I don't think civility is right here - I think we should face up to our fear of nuclear weapons, so we can do some honest bookeeping, and take some honest actions that could quickly take them down.

I've made some suggestions on the mechanics of how that might be done. Perhaps I can expand, here, on what might be done to move along on the hard part - moving hearts and minds in the population, so that politicians are motivated to act, and can act.

rshowalter - 02:22pm Oct 11, 2000 EDT (#403 of 408) Delete Message
Robert Showalter showalte@macc.wisc.edu

I set out the mechanics in this thread, #'s 266-269 rshowalt 9/25/00 7:32am

Those mechanics aren't difficult. We take practical steps (leader bugging during stand-down, hostage exchange) to deal with rational fears of a first strike.
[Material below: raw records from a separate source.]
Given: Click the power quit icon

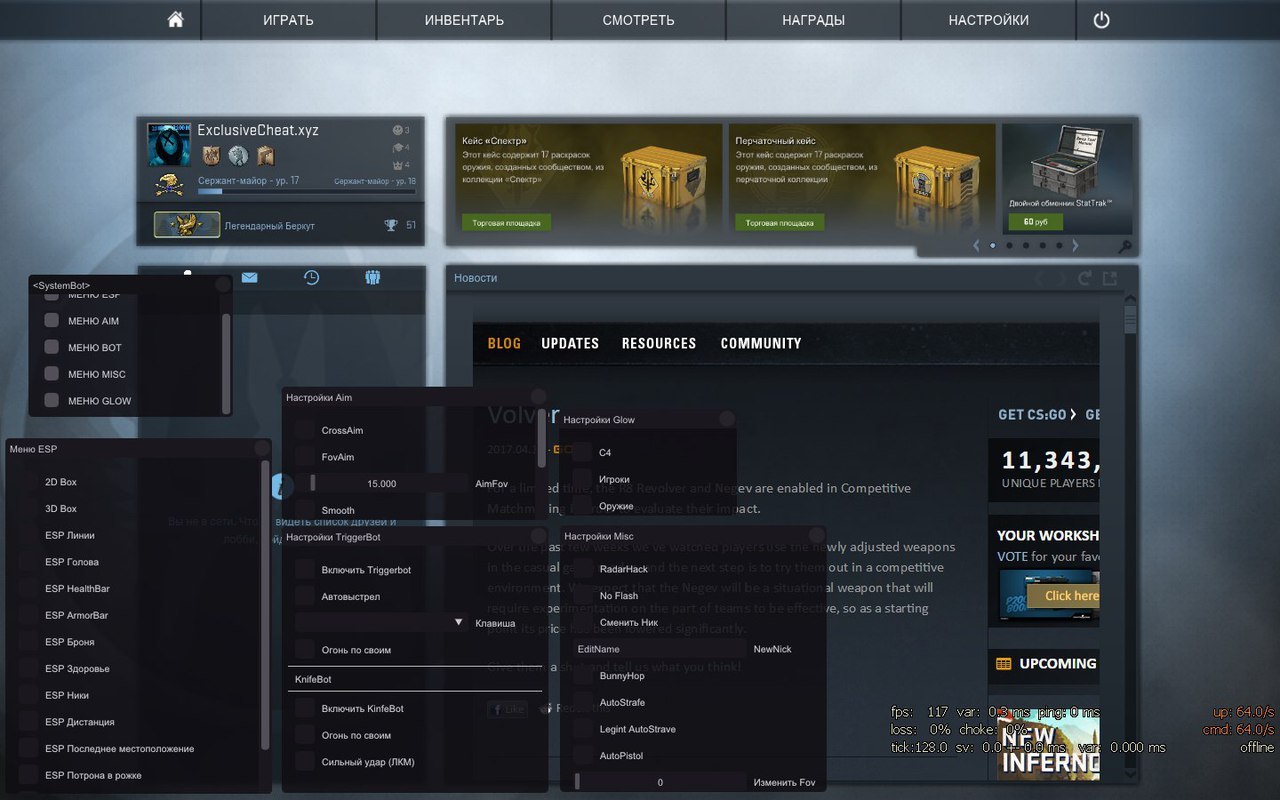Looking at the screenshot, I should point(1101,20).
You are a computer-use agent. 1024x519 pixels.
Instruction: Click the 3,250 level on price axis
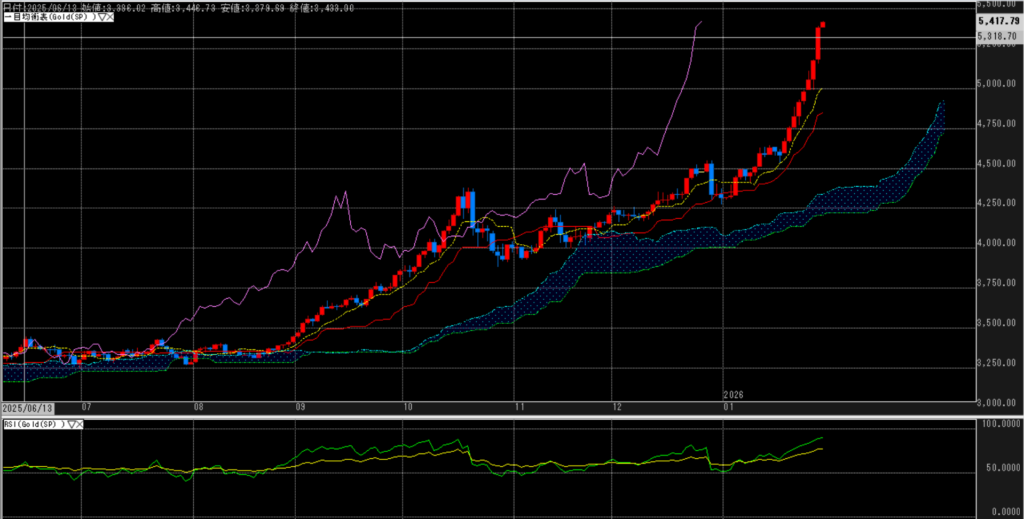996,363
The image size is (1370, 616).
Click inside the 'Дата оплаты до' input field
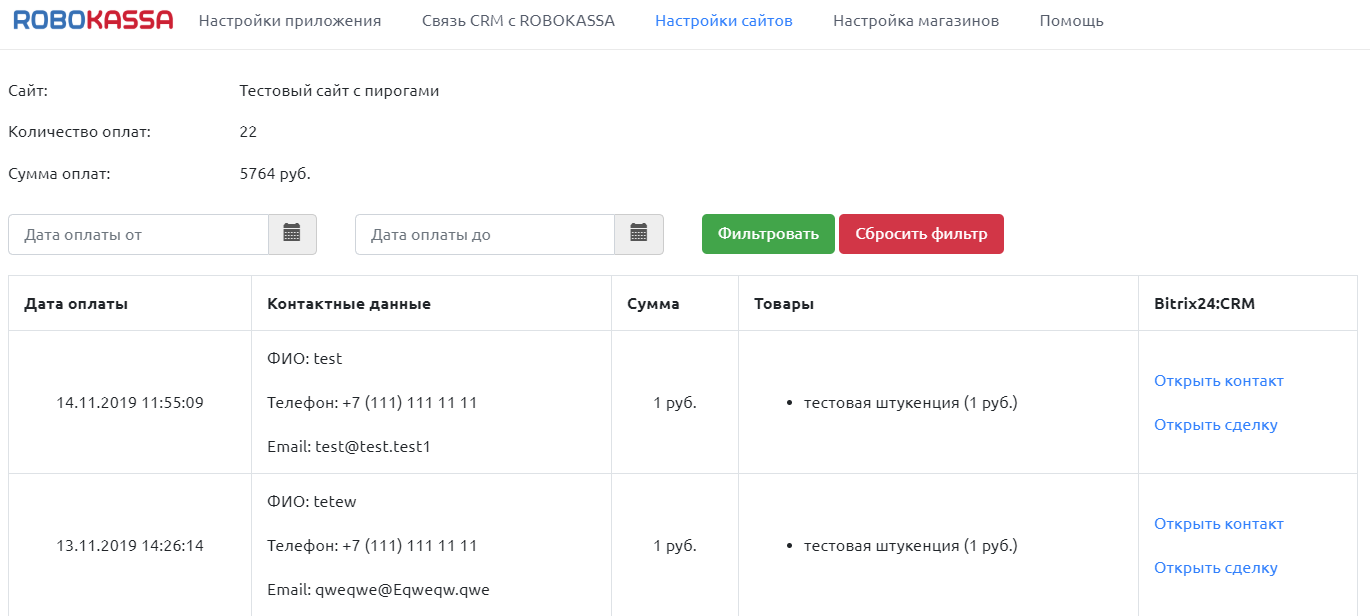[x=485, y=234]
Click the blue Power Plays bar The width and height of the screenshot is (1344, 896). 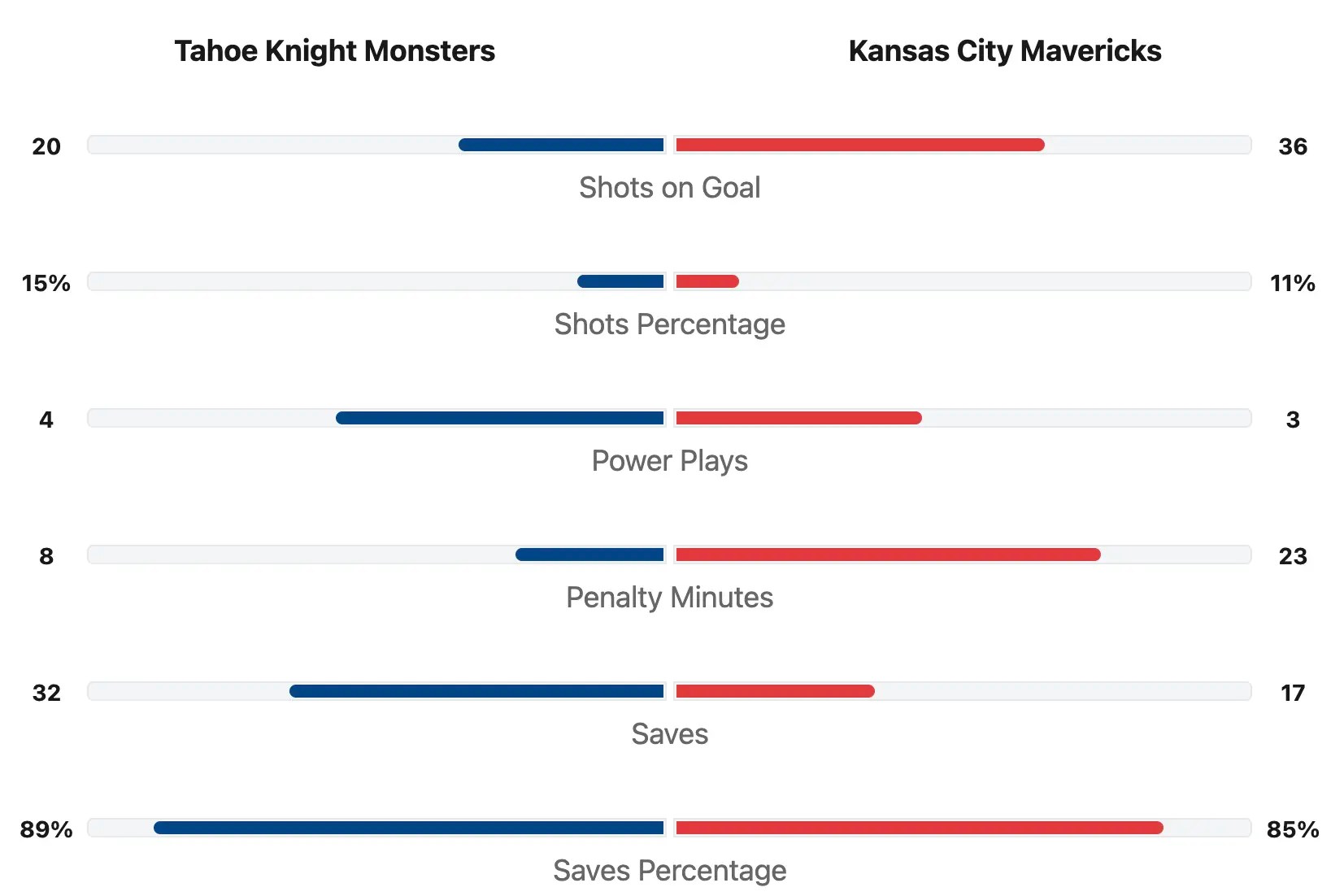(x=500, y=419)
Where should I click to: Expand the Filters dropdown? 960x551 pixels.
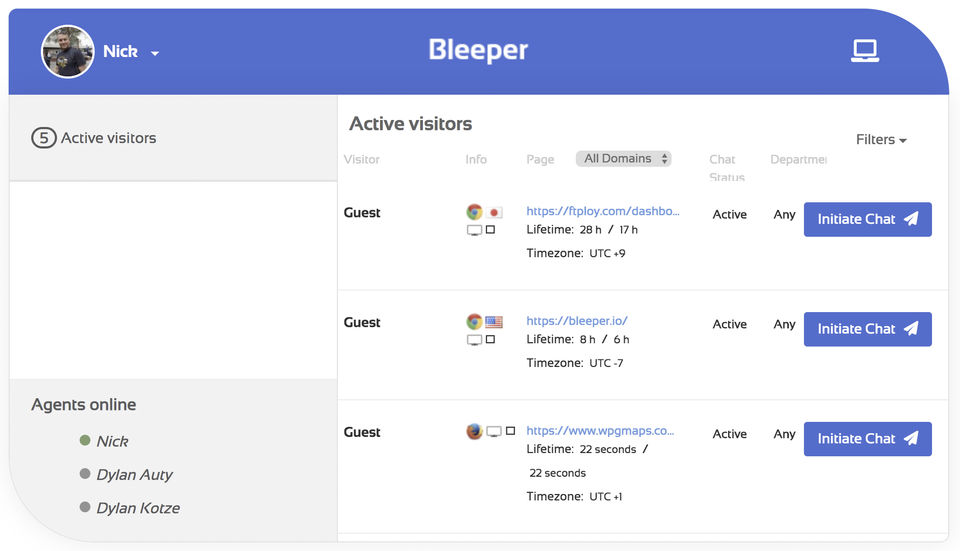pyautogui.click(x=881, y=140)
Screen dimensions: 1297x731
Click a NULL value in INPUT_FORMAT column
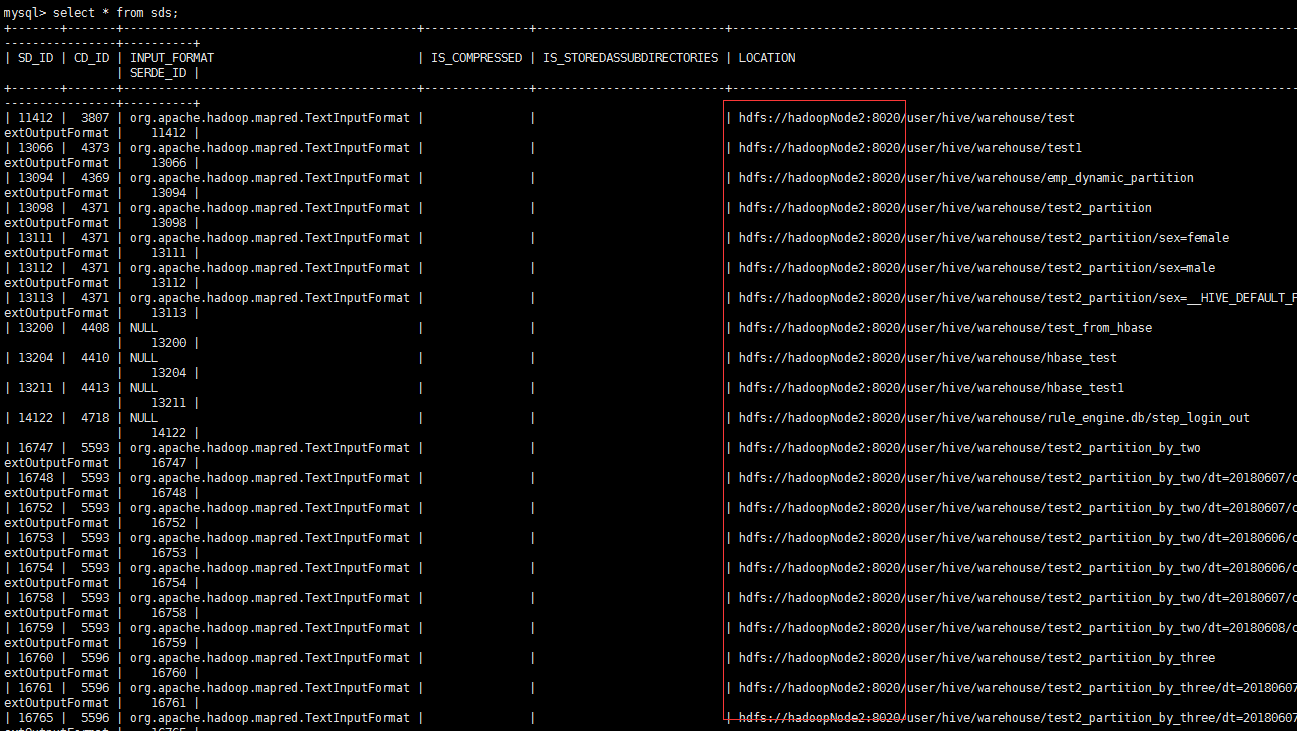tap(143, 327)
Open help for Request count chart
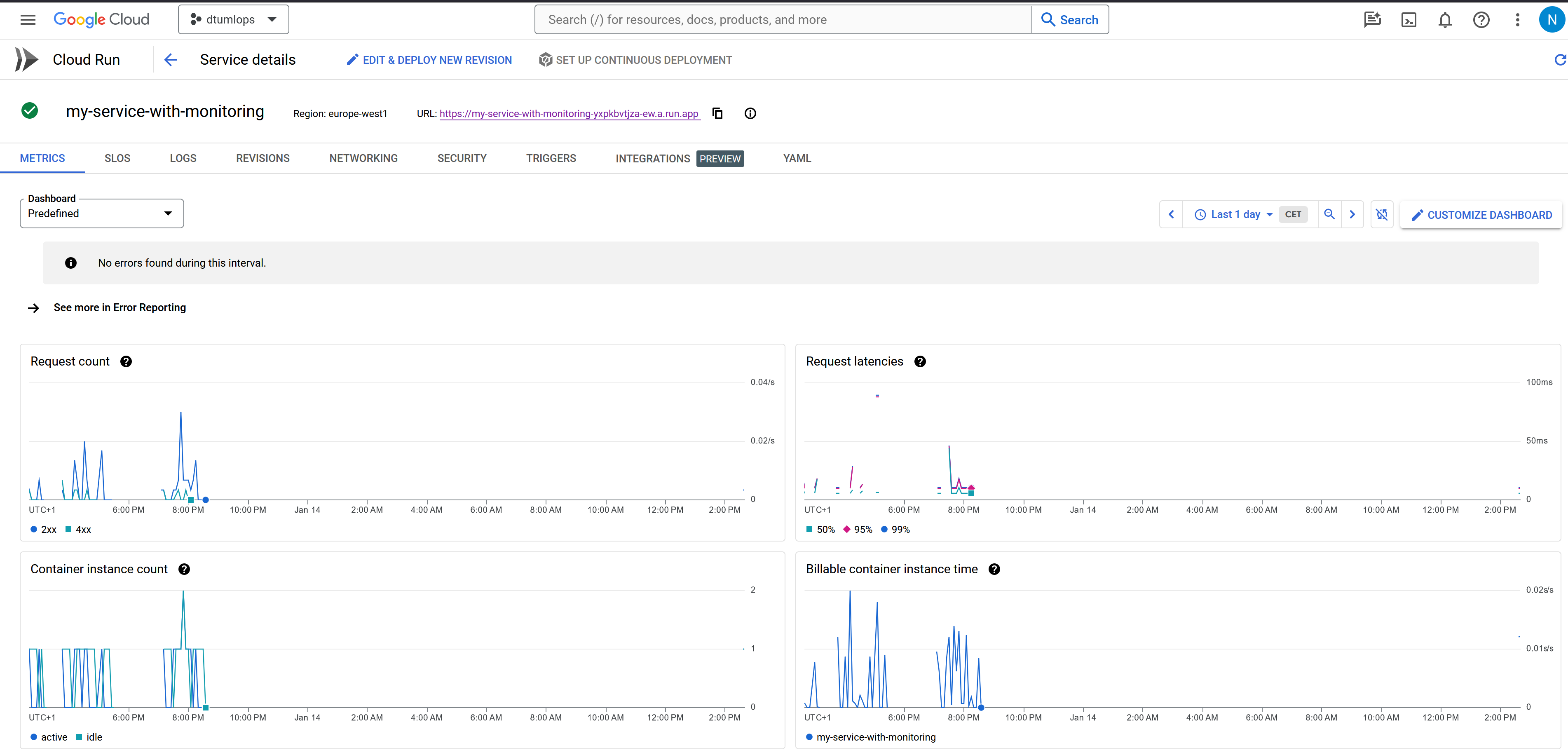Image resolution: width=1568 pixels, height=755 pixels. tap(126, 362)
With those fears dealt with practically, military forces of the U.S. and Russia could take the nuclear weapons down, and destroy them, in an organized, mutually verified way, within weeks.

Other, much smaller arsenals could be taken down, too, in practical ways set out simply in the thread.

The REAL military posture of all involved would be strengthened by doing this. There's no discussion here of "demilitatrizing" or having anyone trust anyone else. The objective is only to eliminate a menace to all concerned.

I've been talking to a number of people about it, and the only objection anybody has had, so far, is that it is "too good to be true." In this thread, which has included some distinguished participants, the "too good to be true" argument has not faired well. There is no good reason not to take these obsolete menaces down.